微かに揺れる声と、瞳。そこにいつもの軽薄さはなく、ただ静かな熱が込められていた。

それを目の当たりにして、高まっていく鼓動と胸の奥の熱は、もうどうしようもないほどだった。

ずっと、信じることが怖かった。
期待して、裏切られて、傷つくのが嫌だった。

でも——想いを伝えてくれる那色の言葉は、あまりにも真っ直ぐだった。

何度も目を逸らそうとしたしてきた。でもそのたびに追いかけて手を引いて、今は、こんなにもまっすぐに気持ちを差し出してくれている。

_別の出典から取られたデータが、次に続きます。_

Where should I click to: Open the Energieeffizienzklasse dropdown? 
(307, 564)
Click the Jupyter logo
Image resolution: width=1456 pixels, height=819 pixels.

心の奥に張りつめていた何かが、音を立ててほどけていくのを感じた。

こんなにも大事に想ってもらえてるなんて思わなくて。けれどそれが、怖いほどに嬉しくて。

胸がいっぱいになって、言葉が掠れてしまった。

「……うん。私でよければ」

ようやく絞り出すように言えたその一言に、那色の顔がふわりと綻ぶ。純粋で、あたたかな笑顔だった。


イルミネーションの光が、繋がれた手の上にやわらかく降り注ぐ。

その温度が、たしかに“恋人”としての始まりを教えてくれた。